Here you can find information, how to measure speed of your machine running spinpack.
First you have to download spinpack-2.15.tgz (or better version). Uncompress and untar the file, configure the Makefile, compile the sources and run the executable. Here is an example:
gunzip -c spinpack-2.15.tgz | tar -xf -
cd spinpack
# --- small speed test --- (1CPU, MEM=113MB, DISK=840MB, nud=30,10)
./configure --nozlib
make speed_test
sh -c "( cd ./exe; time ./spin ) 2>&1 | tee speed_test_small"
# --- big speed test --- (16CPUs, MEM=735MB, DISK=6GB, nud=28,12)
./configure --mpt --nozlib
make speed_test; grep -v small exe/daten.i1 >exe/daten.i
sh -c "( cd ./exe; time ./spin ) 2>&1 | tee speed_test_big"
Send me the output files together with the characteristic data
of your computer for comparisions. Please also add the output of
grep FLAGS= Makefile and cpu.log if you have.
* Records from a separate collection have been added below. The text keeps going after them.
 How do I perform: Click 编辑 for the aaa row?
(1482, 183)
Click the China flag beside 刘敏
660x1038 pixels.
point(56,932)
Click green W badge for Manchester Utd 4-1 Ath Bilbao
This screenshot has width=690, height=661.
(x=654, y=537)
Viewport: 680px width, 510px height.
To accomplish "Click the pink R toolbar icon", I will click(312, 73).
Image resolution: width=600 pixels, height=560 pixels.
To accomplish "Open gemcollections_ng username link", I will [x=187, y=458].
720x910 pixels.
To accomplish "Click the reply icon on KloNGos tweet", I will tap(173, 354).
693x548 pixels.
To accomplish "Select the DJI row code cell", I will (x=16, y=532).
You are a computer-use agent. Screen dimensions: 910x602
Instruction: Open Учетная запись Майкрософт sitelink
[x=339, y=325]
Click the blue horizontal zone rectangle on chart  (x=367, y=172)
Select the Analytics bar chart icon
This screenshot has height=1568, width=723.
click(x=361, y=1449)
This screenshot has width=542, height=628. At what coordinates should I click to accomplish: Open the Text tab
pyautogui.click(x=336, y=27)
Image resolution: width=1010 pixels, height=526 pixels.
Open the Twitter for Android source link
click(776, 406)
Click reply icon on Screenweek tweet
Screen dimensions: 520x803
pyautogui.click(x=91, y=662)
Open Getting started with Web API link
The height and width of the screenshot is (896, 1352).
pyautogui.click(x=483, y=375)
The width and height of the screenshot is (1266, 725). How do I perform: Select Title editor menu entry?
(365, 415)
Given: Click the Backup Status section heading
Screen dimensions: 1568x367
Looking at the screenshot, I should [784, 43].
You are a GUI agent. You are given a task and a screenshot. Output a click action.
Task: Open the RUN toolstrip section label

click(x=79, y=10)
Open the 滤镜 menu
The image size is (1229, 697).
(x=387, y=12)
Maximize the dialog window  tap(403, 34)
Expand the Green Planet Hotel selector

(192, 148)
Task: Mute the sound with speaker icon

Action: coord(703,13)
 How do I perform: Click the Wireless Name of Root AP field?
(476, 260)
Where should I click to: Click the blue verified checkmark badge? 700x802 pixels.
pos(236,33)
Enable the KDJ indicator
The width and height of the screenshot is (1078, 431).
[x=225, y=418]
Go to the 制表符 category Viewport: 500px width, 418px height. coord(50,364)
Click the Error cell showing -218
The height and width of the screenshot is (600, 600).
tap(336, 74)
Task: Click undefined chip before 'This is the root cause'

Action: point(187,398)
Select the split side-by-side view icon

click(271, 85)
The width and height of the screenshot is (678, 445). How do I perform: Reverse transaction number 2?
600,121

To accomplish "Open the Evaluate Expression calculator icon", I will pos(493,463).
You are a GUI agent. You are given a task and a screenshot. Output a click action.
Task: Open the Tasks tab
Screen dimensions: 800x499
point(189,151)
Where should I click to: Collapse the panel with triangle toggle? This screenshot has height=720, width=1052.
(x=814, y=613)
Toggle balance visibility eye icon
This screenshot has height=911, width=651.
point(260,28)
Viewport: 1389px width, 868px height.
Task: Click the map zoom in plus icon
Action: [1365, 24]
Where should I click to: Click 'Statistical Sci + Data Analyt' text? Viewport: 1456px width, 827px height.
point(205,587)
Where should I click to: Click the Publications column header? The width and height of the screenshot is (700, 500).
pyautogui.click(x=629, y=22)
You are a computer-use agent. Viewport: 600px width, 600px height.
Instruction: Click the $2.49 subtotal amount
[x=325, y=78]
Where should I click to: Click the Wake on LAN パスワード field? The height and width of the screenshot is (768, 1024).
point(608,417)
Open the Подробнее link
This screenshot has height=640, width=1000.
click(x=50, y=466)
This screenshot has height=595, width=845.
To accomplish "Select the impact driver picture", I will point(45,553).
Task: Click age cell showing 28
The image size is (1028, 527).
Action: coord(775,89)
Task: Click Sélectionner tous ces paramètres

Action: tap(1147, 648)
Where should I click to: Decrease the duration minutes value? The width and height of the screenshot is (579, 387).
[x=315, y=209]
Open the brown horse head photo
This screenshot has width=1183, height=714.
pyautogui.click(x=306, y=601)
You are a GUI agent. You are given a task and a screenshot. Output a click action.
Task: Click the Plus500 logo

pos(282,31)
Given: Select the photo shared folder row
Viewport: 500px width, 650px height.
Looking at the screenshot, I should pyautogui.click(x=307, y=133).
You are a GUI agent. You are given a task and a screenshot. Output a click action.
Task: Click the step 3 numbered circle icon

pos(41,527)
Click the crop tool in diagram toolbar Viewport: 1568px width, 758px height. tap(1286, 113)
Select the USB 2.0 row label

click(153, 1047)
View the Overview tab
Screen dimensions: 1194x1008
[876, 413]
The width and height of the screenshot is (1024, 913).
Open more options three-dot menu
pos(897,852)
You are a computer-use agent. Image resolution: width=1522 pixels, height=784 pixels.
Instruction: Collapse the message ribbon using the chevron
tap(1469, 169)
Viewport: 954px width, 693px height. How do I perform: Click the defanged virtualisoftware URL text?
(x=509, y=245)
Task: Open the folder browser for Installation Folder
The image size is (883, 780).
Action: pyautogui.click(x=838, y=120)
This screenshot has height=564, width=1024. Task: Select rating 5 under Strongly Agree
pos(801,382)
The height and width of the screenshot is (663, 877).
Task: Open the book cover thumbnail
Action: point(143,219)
The next table gives an overview about computation time for a N=40 site system (used for speed test). First column marks the up- and down-spins (nud) given in daten.i. Other columns list the time needed for writing the matrix (SH) and for the first 40 iterations (i=40) showed by the output. The star (*) marks the default configuration when using make speed_test (see above). The double star is an example for the big speed_test (see above).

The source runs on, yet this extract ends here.